Fuhuşa çete soruşturması

Güncelleme Tarihi:

Fuhuşa çete soruşturması
Oluşturulma Tarihi: Ağustos 12, 2001 11:22

Emniyet Genel Müdürlüğü İl Emniyet Müdürlüklükleri'ne bir genelge göndererek fuhuş olaylarının çıkar amaçlı suç örgütleriyle mücadeleyi öngören 4422 ve cürüm işleme amacıyla teşekkül oluşturanları kapsayan TCK'nın 313. maddesi gereğince soruşturulmasını istedi.

Haberin Devamı

Fuhuş sektöründe organize suç gruplarının yeraldığını, bu grupların cürüm işlemek amacıyla teşekkül oluşturduğuna dikkat çeken Emniyet Genel Müdürlüğü, fuhuşa aracılık ve teşvik edenleri tespit ederek Devlet Güvenlik Mahkemelerine sevk edecek. Polis bu gibi kişilerin telefonlarını dinleyebilecek, yurt dışına çıkışlarına tahdit koyabilecek ve bu olayların aydınlatılmasını sağlayan tanıklar ve görevliler korumaya alınabilecek.
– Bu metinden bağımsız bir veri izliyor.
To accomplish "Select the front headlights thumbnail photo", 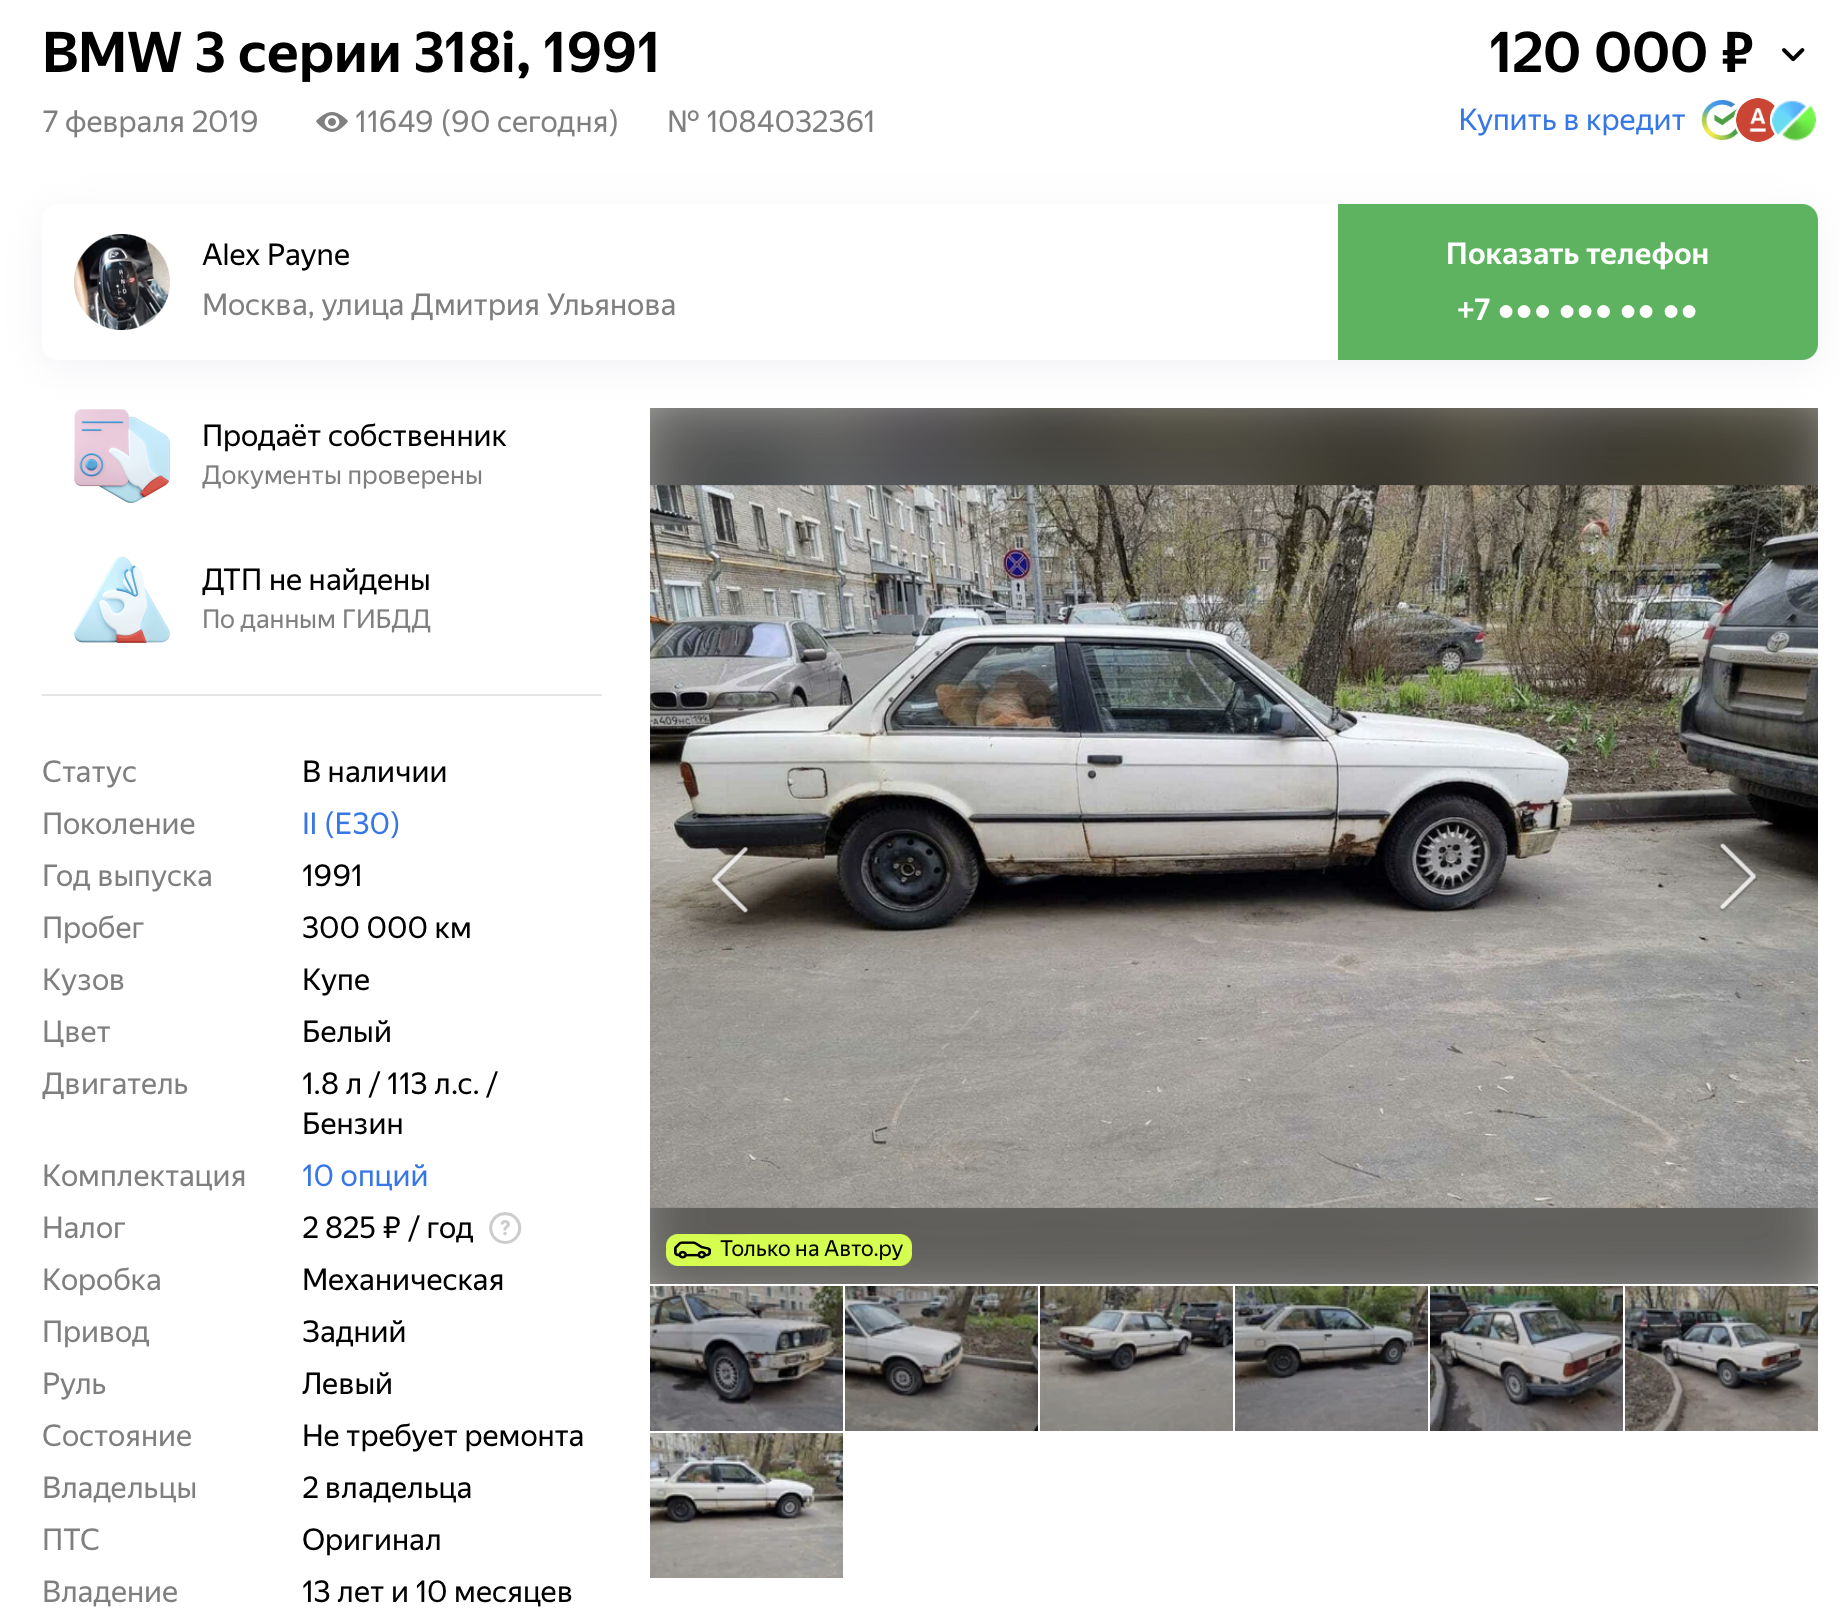I will pyautogui.click(x=746, y=1358).
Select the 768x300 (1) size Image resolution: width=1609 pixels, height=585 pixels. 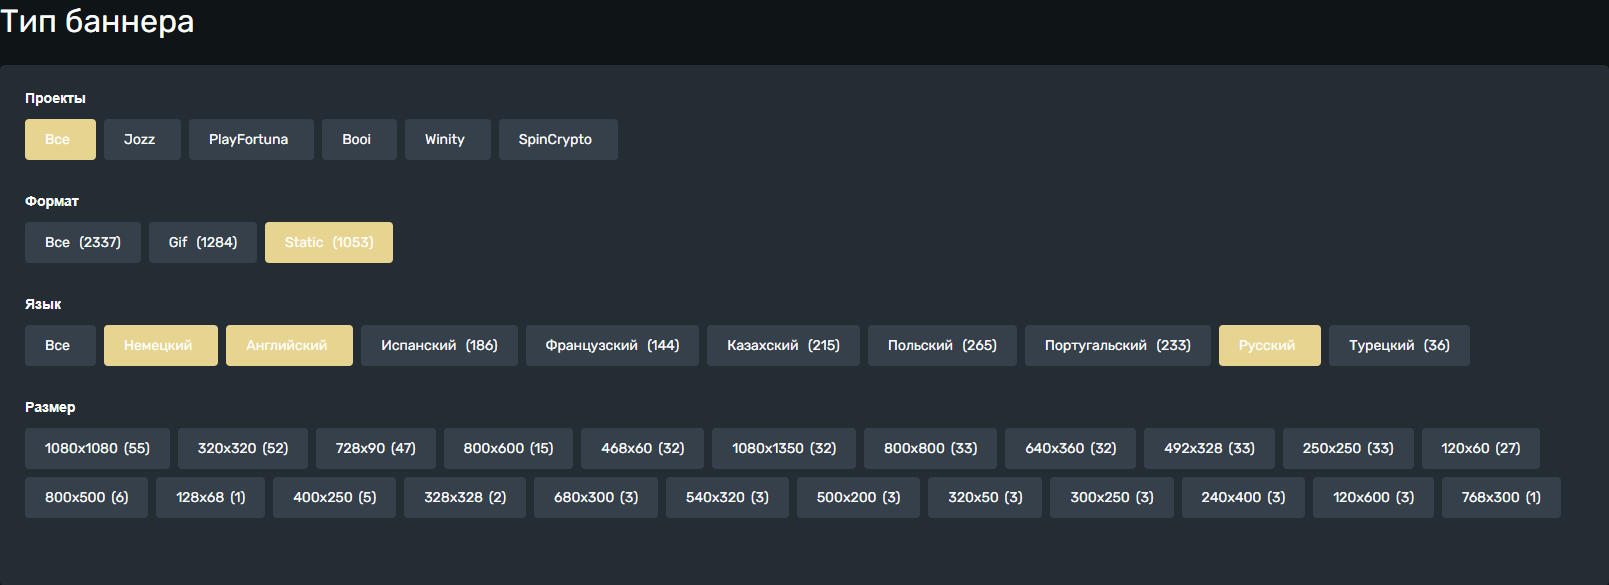[x=1501, y=497]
Emniyet Genel Müdür Yardımcılığı'na atanan Emin Arslan, Genel Müdür adına il emniyet müdürlüklerine bir genelge gönderdi. Genelgede, kanunların fuhuş yapanları değil, fuhuşa teşvik, aracılık, tahrik ve ticaretini yapanları cezalandırdığı hatırlatıldı.

GİZLİ FUHUŞ ARTTI

Fuhuş yapanlara ise sadece idari tedbir uygulandığı belirtilen genelgede, 2000 yılında hayat kadını sayısının 2 bin 252 iken, 2001 yılında bu sayının 2 bin 170'e düştüğü hatırlatılarak ''gizli fuhuş''un arttığı vurgulandı. Geçen yıl 2 bin 59, bu yılın ilk 5 ayında bin 280 gizli fuhuş olayının meydana geldiği, 17 ayda 10 bin 369 hayat kadınına işlem yapıldığı belirtilerek, aynı artışın adli suç teşkil eden fuhşa teşfik ve aracılık, kadın ticaretine de yansıdığı kaydedildi. Geçen yıl fuhuşa teşvik eden bin 834, bu yılın ilk 6 ayında ise bin 370 kişi hakkında fuhuşa teşvik iddiasıyla haklarında soruşturma yapıldığı ifade edildi.
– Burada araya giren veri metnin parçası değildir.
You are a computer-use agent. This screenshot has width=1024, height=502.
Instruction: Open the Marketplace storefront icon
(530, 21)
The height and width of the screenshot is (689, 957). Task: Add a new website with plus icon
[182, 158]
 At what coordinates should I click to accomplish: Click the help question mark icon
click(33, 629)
Yasadışı faaliyetlerin görüldüğü her alanda çıkar amaçlı suç örgütlerinin faaliyet gösterdiği kaydedilen genelgede, ''Organize suç örgütlerinin kuruluşlarındaki temel ilke kolay kazanç elde etmektir. Buna uygun olarak da organize suç örgütlerinin kazancın çok yüksek olduğu bu alanda faaliyet göstermemesi düşünülemez'' denildi.

İstanbul Emniyet Müdürlüğü'nün yaptığı bir operasyonda genelevde çalışan kadınların nasıl kullanıldığı ve sömürüldüğünün ortaya çıktığını, fuhuştan geçimini sağlayan genel kadınların zor ve baskıyla çalıştırıldığı, zorla senet imzalatıldığı, borçlandırıldığı ve tüm bunlarla haksız kazançlar elde edildiği hatırlatılan Emniyet Genel Müdürlüğü'nün genelgesinde, ''Devletin izni ve kontrolü altında fuhuş yapılan bir genelevde ortaya çıkan bu durumun, gizli fuhuş yapıldığı ortamlarda daha etkili olduğu değerlendirilmektedir'' ifadelerine yer verildi. 
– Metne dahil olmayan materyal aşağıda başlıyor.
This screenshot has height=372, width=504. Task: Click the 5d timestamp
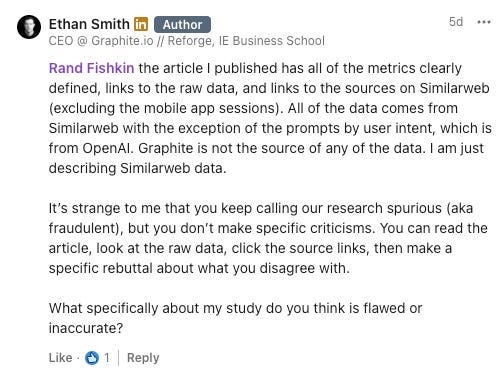coord(456,22)
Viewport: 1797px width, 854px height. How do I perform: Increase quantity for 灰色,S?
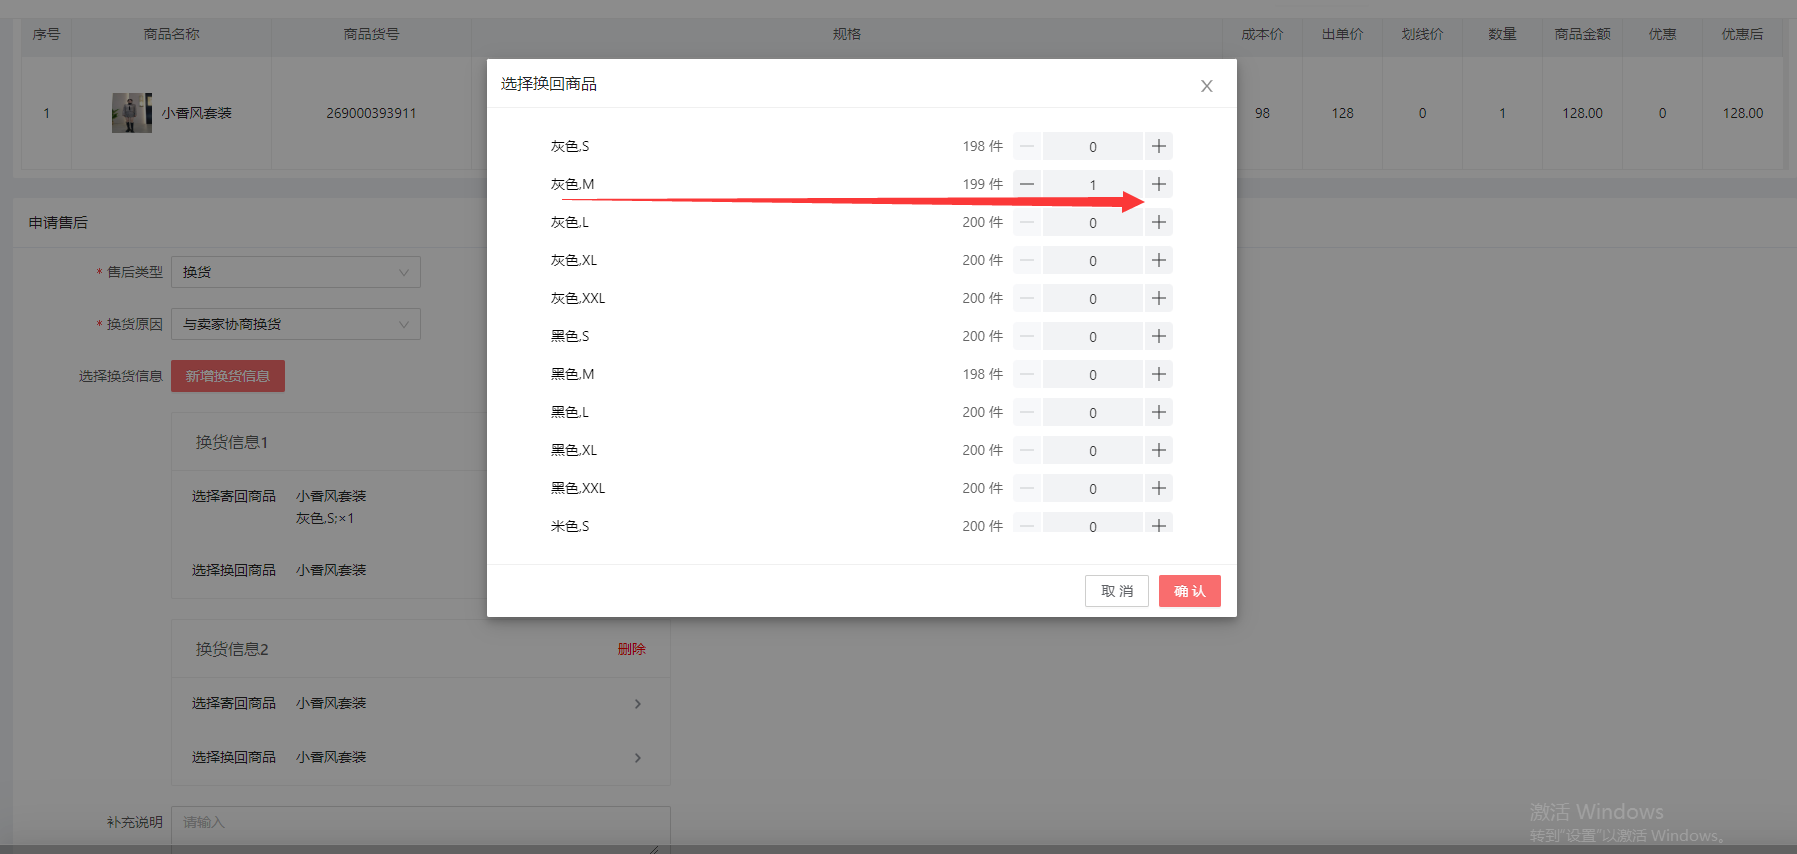1158,146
Asayiş Daire Başkanlığı'nın ABD'li uzmanlarla geçen Nisan'da yapılan toplantıda, ABD'li uzmanların Türkiye'de fahişenin ''varış merkezi olmaktan çıktığı, batı ülkelerine geçiş noktası olarak'' kullanıldığı'' şeklinde değerlendirdikleri ifade edilen genelgede, ABD'lilerin fuhuş olaylarını narko-terörizmde olduğu gibi diğer olaylarla birlikte düşünülmesi için tavsiyelerde bulundukları bildirildi.

Romanya İçişleri Bakanlığı'ndan gelen bir yazıda, Romenlerin iş bulma vaadiyle fuhuş maksatlı insan ticaretinde kullanıldığı tespit edildiğini, ayrıca Dışişleri Bakanlığı'nın Emniyet Genel Müdürlüğü'ne gönderdiği bir başka yazıda da Belarus vatandaşlarına baskı ve zorla fuhuş yaptırıldığının iletildiği kaydedilerek, bazı ihbar başvurularıyla organize suç örgütlerinin fuhuşla beraber başka alanlarda faaliyet gösterdiğinin emniyet ve jandarmanın çalışmaları sonucu ortaya çıkarıldığı kaydedildi.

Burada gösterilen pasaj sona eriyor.